Relativamente alle OdV, l'art. 2, comma 2, della legge 266/91 dispone che “Al volontario possono essere soltanto rimborsate dall'organizzazione di appartenenza le spese effettivamente sostenute per l'attività prestata, entro limiti preventivamente stabiliti dalle organizzazioni stesse”.

Al riguardo, con l'ordinanza n. 21503/2025, depositata lo scorso 26 luglio, la quinta sezione della Corte di Cassazione ha precisato quanto segue:

1. la prima parte della norma citata dispone che non possono essere considerati rimborsi di spese - e vanno quindi qualificati come compensi, come tali soggetti a tassazione - gli esborsi erogati dalle associazioni di volontariato ai propri associati a titolo di rimborso forfettario, ossia senza specifico collegamento con spese, singolarmente individuate, effettivamente sostenute dai percettori. Di conseguenza, grava sulla parte contribuente che contesti la pretesa erariale (associazione, per quanto riguarda la ritenuta alla fonte, associato, per quanto riguarda l'intero prelievo IRPEF) l'onere di documentare il sostenimento delle spese di cui le somme erogate dall'associazione costituirebbero specifico rimborso;

2. la seconda parte della disposizione significa che non possono essere considerati rimborsi di spese - e vanno quindi qualificati come compensi, come tali soggetti a tassazione - gli esborsi erogati dall'associazione di volontariato ai propri associati qualora gli stessi eccedano "i limiti preventivamente stabiliti dalle organizzazioni stesse". In merito a questo disposto, si ritiene che i limiti iscritti nel bilancio preventivo siano riferibili a previsioni relative a massimali di rimborso per singolo associato (complessivi o frazionati in tipologie di spese, come ad esempio trasporti o indumenti o telefonia) e non all'entità della posta iscritta nel bilancio preventivo dell'associazione per i rimborsi spese agli associati. Tale conclusione sarebbe confermata da un lato dal rilievo che nell'incipit della disposizione si legge: “al volontario”, al singolare, e non “ai volontari”, e dall'altro lato dalla considerazione che lo scostamento tra bilancio preventivo e bilancio consuntivo “può fisiologicamente derivare da eventi gestionali non previsti all'inizio dell'esercizio che diano luogo a spese legittimamente disposte dagli organi amministrativi dell'associazione, previamente autorizzate o successivamente ratificate dall'assemblea”;

3. in sostanza, l'art. 2, comma 2, della legge 266/91 tende a garantire “che i rimborsi spese non mascherino l'erogazione di compensi, ossia, in definitiva, che il rapporto associativo non mascheri un rapporto di lavoro” (in tal senso, Cass. nn. 12964/08, 10974/10, 9468/13) e a tal fine prescrive che i rimborsi a ciascun singolo volontario, per un verso, siano connessi a “spese effettivamente sostenute” - il che risulta incompatibile con la determinazione dell'entità del rimborso con criteri forfettari - e, per altro verso, rientrino in “limiti preventivamente stabiliti”.

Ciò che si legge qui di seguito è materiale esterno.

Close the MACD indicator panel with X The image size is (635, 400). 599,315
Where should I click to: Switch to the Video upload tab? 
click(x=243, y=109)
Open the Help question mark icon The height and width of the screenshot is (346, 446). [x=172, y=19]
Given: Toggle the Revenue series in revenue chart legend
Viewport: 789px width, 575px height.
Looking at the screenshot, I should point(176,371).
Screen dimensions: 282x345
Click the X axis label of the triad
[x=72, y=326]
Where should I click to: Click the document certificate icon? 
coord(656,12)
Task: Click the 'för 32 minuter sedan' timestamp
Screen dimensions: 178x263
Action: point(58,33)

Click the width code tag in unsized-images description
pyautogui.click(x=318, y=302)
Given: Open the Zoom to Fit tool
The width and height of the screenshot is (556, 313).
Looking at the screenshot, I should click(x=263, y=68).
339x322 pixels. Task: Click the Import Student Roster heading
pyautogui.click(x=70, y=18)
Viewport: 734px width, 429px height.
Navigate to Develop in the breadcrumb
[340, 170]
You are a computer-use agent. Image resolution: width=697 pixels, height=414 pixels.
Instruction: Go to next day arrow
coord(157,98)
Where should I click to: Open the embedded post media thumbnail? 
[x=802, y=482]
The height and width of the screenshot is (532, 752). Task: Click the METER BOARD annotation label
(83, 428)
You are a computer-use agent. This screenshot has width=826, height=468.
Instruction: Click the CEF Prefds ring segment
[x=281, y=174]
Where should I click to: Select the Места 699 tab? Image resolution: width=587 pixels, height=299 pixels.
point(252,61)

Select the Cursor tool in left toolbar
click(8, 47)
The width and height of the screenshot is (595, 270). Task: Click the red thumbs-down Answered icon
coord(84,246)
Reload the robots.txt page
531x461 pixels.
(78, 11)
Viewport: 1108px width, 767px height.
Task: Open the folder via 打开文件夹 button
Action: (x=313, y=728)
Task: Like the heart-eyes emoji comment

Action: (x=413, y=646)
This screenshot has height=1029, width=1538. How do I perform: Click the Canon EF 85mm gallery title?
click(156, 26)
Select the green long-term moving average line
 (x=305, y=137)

Per la Cassazione, quindi, “per evitare che il rapporto associativo mascheri un rapporto di lavoro, non possono considerarsi rimborsi spese, e vanno dunque qualificati come compensi soggetti a tassazione, gli esborsi erogati dalle associazioni di volontariato ai propri associati a titolo di rimborso forfetario, ossia non collegati a spese specificamente individuate e documentate” (Cass. 5 ottobre 2018, n. 24451; 25 novembre 2015, n. 24090).

Si ricorda che in materia è successivamente intervenuto il Codice del Terzo Settore.